> > Can I please ask a unusual question: Is there some way to get
> > MediaWiki to render a page from just the wiki source, and no database?
>
> If you do a bunch of hacking into the internals, probably...
>
> > and without having to delve deeply into the internals of how MediaWiki
> > works.
>
> d'oh! ;)
I actually did something like this with MediaWiki 1.4 (gross hacks on
the internals to get a Wiki-string to HTML string conversion without
requiring database access), but I did not enjoy the experience (in
particular the use of globals, plus the dependency tree in which a
file would include another file or two, which would include another,
etc., plus getting the initialization order right was non-trivial),
and honestly it never worked reliably (from memory it worked sometimes
but not always, almost certainly due to something I stuffed up with a
hack).
I was hoping it might have changed in 1.5 :-(
In case anyone ever feels tempted to repeat the experiment, I started
from an RC of MediaWiki 1.4, and needed these files:
./DefaultSettings.php
./languages
./languages/LanguageUtf8.php
./languages/Language.php
./languages/Names.php
./languages/LanguageEn.php
./Parser.php
./includes
./includes/User.php
./includes/Utf8Case.php
./includes/WatchedItem.php
./includes/Skin.php
./includes/SkinStandard.php
./includes/Image.php
./includes/Feed.php
./includes/RecentChange.php
./includes/SkinPHPTal.php
./includes/LogPage.php
./includes/GlobalFunctions.php
./includes/DatabaseFunctions.php
./includes/UpdateClasses.php
./includes/Database.php
./includes/CacheManager.php
./includes/Title.php
./includes/UserUpdate.php
./includes/ViewCountUpdate.php
./includes/SiteStatsUpdate.php
./includes/LinksUpdate.php
./includes/SearchUpdate.php
./includes/UserTalkUpdate.php
./includes/SquidUpdate.php
./includes/Namespace.php
./includes/MagicWord.php
./includes/LinkCache.php
./includes/Article.php
I also modified some of the above (sorry, I can't easily provide a
diff - I just remember every time I ran into an error with an
undefined variable either bypassing it or hard coding it or making it
use a conditional isset or adding another include - and I kept
repeating this until eventually the errors stopped). (From the
last-modified dates on the files, the modified/hacked files were
probably: Parser.php, Title.php, Skin.php, Language.php,
SkinPHPTal.php, Namespace.php, GlobalFunctions.php, and
DatabaseFunctions.php)
To tie it all together I needed a file like this which would
initialize things in the right order, supply dummy functions to cut
out things I didn't need, include required files, and so forth:
ludo:~nickj/wiki/HTML-validation# cat master.php
<?php
// report any errors at all
error_reporting (E_ERROR | E_WARNING | E_PARSE | E_CORE_ERROR);
/*
** @desc: FakeMemCachedClient imitates the API of memcached-client v. 0.1.2.

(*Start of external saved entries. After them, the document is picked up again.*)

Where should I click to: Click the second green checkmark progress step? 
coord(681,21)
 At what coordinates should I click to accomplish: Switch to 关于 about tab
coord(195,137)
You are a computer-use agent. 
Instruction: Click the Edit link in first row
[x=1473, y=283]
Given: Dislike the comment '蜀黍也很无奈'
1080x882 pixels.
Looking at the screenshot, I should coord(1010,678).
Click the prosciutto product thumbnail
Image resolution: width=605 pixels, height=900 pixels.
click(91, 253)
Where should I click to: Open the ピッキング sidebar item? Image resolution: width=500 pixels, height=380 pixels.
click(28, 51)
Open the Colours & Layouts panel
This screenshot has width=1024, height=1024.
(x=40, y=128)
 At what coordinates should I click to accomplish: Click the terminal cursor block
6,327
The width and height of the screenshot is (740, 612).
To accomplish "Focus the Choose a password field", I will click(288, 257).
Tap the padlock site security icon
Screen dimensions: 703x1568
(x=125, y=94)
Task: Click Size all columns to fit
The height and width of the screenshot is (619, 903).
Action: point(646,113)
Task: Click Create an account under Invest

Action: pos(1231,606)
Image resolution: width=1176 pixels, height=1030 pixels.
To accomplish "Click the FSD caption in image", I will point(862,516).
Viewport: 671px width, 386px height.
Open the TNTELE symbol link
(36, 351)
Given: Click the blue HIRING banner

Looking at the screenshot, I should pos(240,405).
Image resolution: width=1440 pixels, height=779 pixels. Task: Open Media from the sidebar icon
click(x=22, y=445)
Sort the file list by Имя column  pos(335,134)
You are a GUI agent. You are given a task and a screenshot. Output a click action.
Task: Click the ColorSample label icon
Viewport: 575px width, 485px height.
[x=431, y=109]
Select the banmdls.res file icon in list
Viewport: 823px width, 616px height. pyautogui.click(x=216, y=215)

** It acts as a memcached server with no RAM, that is, all objects are
** cleared the moment they are set. All set operations succeed and all
** get operations return null.
*/
class FakeMemCachedClient {
function add ($key, $val, $exp = 0) { return true; }
function decr ($key, $amt=1) { return null; }
function delete ($key, $time = 0) { return false; }
function disconnect_all () { }
function enable_compress ($enable) { }
function forget_dead_hosts () { }
function get ($key) { return null; }
function get_multi ($keys) { return array_pad(array(),
count($keys), null); }
function incr ($key, $amt=1) { return null; }
function replace ($key, $value, $exp=0) { return false; }
function run_command ($sock, $cmd) { return null; }
function set ($key, $value, $exp=0){ return true; }
function set_compress_threshold ($thresh){ }
function set_debug ($dbg) { }
function set_servers ($list) { }
}
// we don't want any kind of profiling
function wfProfileIn( $fn = '' ) {}
function wfProfileOut( $fn = '' ) {}
function wfGetProfilingOutput( $s, $e ) {}
function wfProfileClose() {}
// because Debian woody doesn't have a high enough version of LIBXML
to enable XML, which means we have no 'utf8_encode'...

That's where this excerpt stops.